Re: [RFC PATCH v1 05/14] bpf: Implement BPF exception frame descriptor generation

[Date Prev][Date Next][Thread Prev][Thread Next][Date Index][Thread Index]

 



On Thu, 15 Feb 2024 at 19:24, Eduard Zingerman <eddyz87@xxxxxxxxx> wrote:
>
> On Thu, 2024-02-01 at 04:21 +0000, Kumar Kartikeya Dwivedi wrote:
>
> Question: are there any real-life programs adapted to use exceptions
> with cleanup feature?

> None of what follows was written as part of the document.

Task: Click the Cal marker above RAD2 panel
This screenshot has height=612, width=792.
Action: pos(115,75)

It would be interesting to see how robust
> one-descriptor-per-pc is in practice, and also how it affects memory
> consumption during verification.
>

I tried it on sched-ext schedulers with this series with some helper
macros and it worked well.
I can post stats on memory consumption with the next version (or make
it part of veristat, whichever is more desirable).

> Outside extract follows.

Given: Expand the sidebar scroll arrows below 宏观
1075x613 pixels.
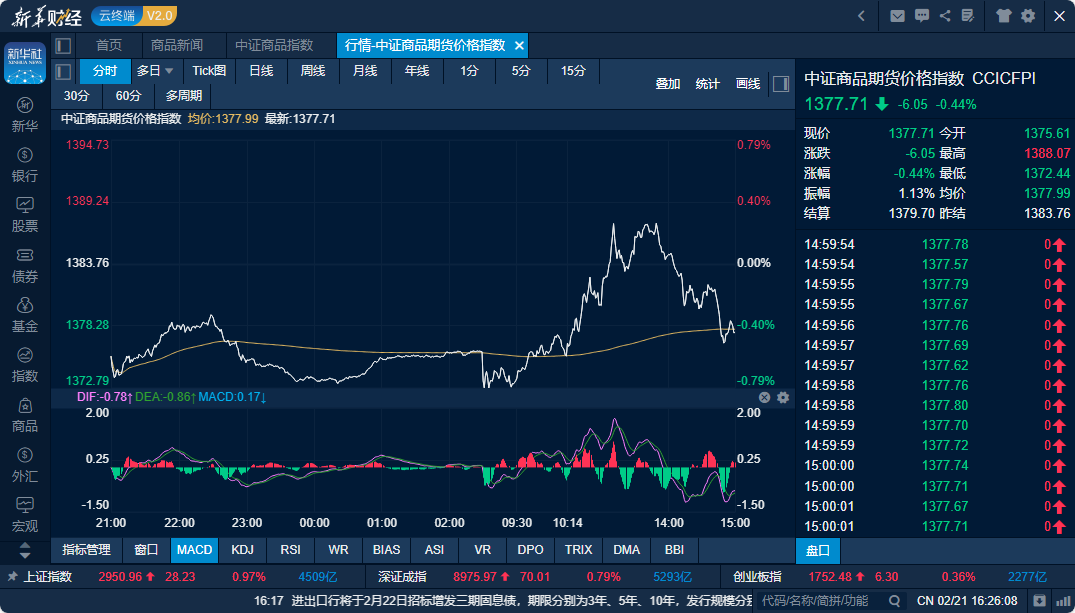Looking at the screenshot, I should [x=25, y=550].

I think the downside of this approach is when you have different
resources in the same register/slot from two different paths which
then hit the same bpf_throw. Surely, it will not work in that case the
way things are set up right now. But there are ways to address that
(ranging from compiler passes that hoist the throw call to the
predecessor basic blocks of separate paths when we detect such a
pattern, to emitting path hints of resource types during JIT which
bpf_throw can pick up), but I didn't encounter any examples so far
where this came up, and when it does, mostly you can rewrite things a
bit differently to make it work.

One of the changes though that I plan to make in the next posting is
keeping duplicate entries for the same resource around when the first
frame descriptor is created for a pc. This increases the chances of
merging correctly in case the second path intersects with us in some
slots, but for the purposes of releasing resources, that intersection
is sufficient.

Like you could have the same resource in R8 and R9, the second path
may only have it in R9 and not R8, both can merge, if we erase R8 (or
any other duplicates) in the original frame desc.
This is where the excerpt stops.